O estudante Michel Díaz, 22, trancou matrícula no curso de engenharia mecânica. "O Mundial é algo único", dizia ele sob o olhar de aprovação do pai, Juan Carlos Díaz, 48, que levará ainda ao Brasil o filho Brian Díaz, 24, e o sobrinho Fabian Robles, 16. Para a câmera, eles repetem o slogan dos estudantes chilenos que vão à Copa: "Chao, profe". Tchau, professor.

No fim de tarde, o grito de guerra dos "hinchas" ecoa pelo parque, puxado pelo psicólogo Rodrigo Pina, 32, e os seis amigos que fizeram vaquinha de US$ 14 mil para comprar uma van que vão revender depois que voltarem do Brasil. "Chi-chi-chi-le-le-le, viva Chile!" O grupo celebrará a amizade de mais de 20 anos realizando "o maior sonho das nossas vidas, que é ver um Mundial", diz Rodrigo. Cinco deles estarão saindo do país pela primeira vez.

"Muitos na caravana nunca viajaram ao exterior", confirma Alberto Schmidt. É o caso do carpinteiro Miguel Rubio, 46, que pintou de vermelho a casa de alumínio instalada sobre a caminhonete que herdou do pai. "Vai ser maravilhoso conhecer o Brasil, o mar, as praias de nudistas!"

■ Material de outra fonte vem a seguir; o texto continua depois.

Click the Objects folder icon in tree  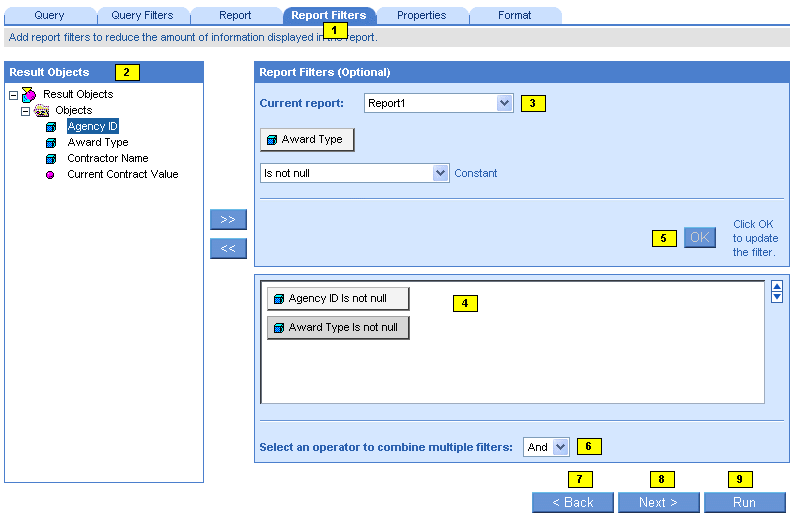42,110
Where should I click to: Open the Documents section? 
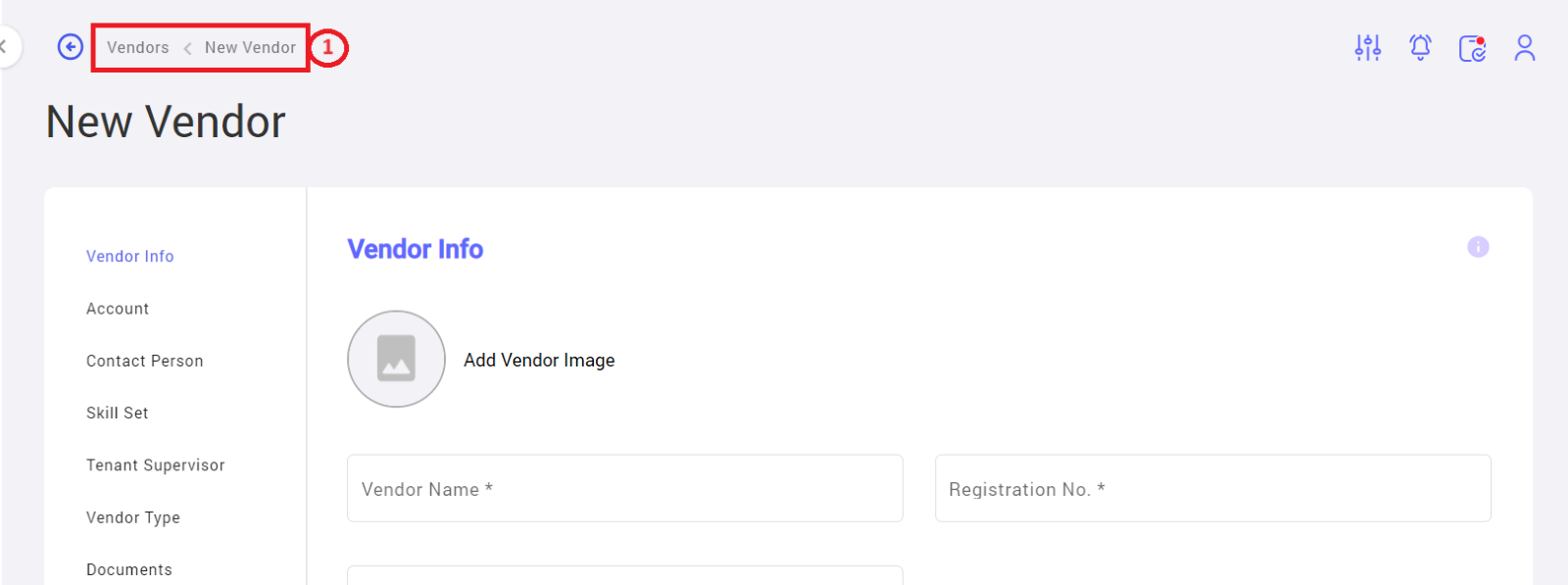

Megafone vermelho na mão, Alberto dá aos "loucos da caravana", como ficaram conhecidos, as últimas orientações: os brasileiros tratam a todos muito bem. O país não é tão inseguro. Mas andar com celular à vista é pedir para ser roubado. Bêbado, à noite, também. Jogar cigarro na rua pode render multa de R$ 170. É bom levar repelentes de insetos. Em muitos lugares é difícil encontrar rede wi-fi.

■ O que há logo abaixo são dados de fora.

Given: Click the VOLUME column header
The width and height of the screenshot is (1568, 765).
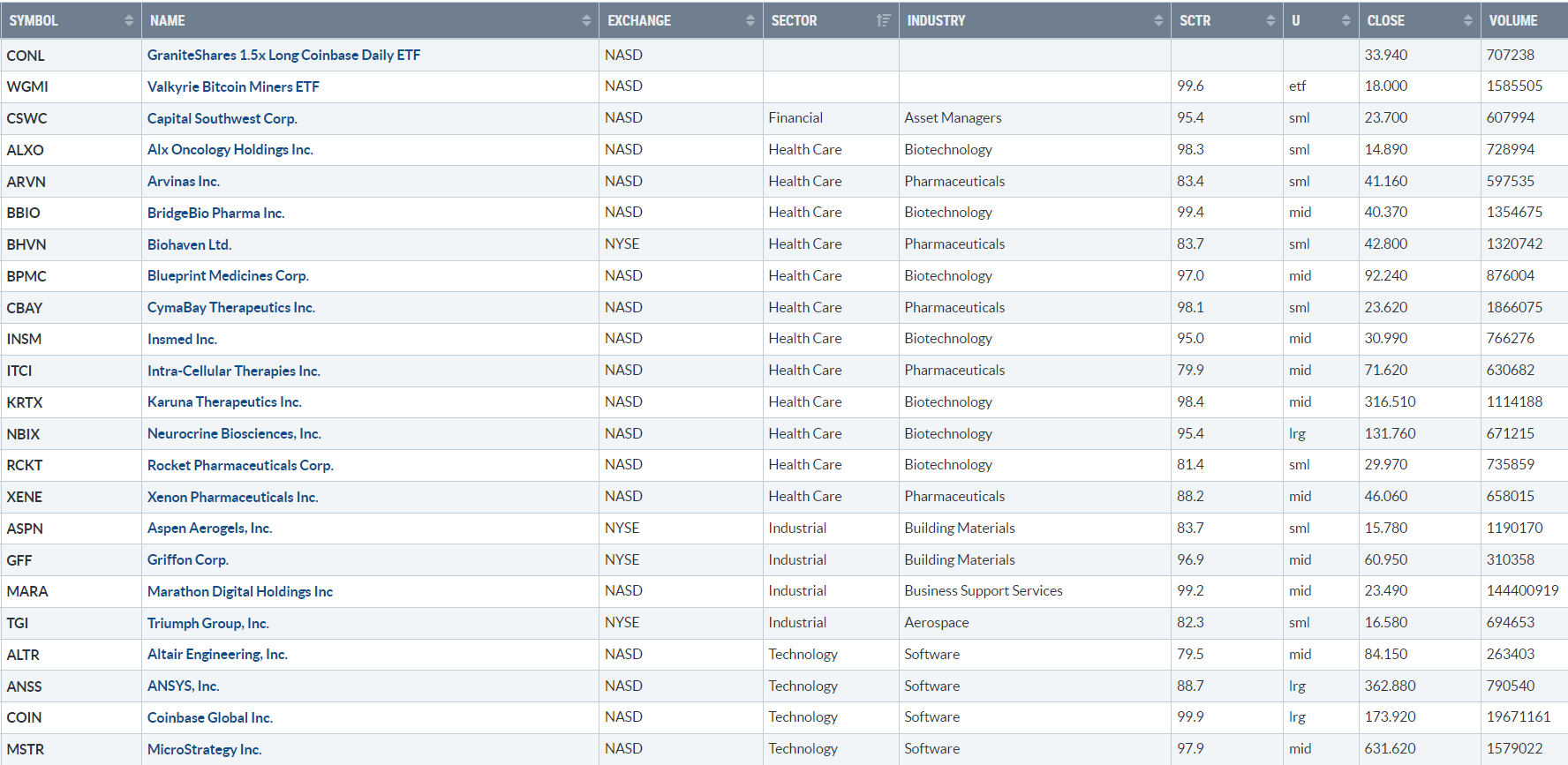Looking at the screenshot, I should click(1513, 20).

"Alberto, e se formos campeões, onde vamos comemorar?", pergunta um torcedor. Vários "hinchas" respondem: em Copacabana, "por supuesto". Juan Aguirre vai além. "Quando vencermos o Brasil, será o segundo Maracanazo' [quando o Uruguai foi campeão, em 1950]! Vamos ter que colocar a camiseta amarela sobre a chilena. Ou não vamos sair vivos do país."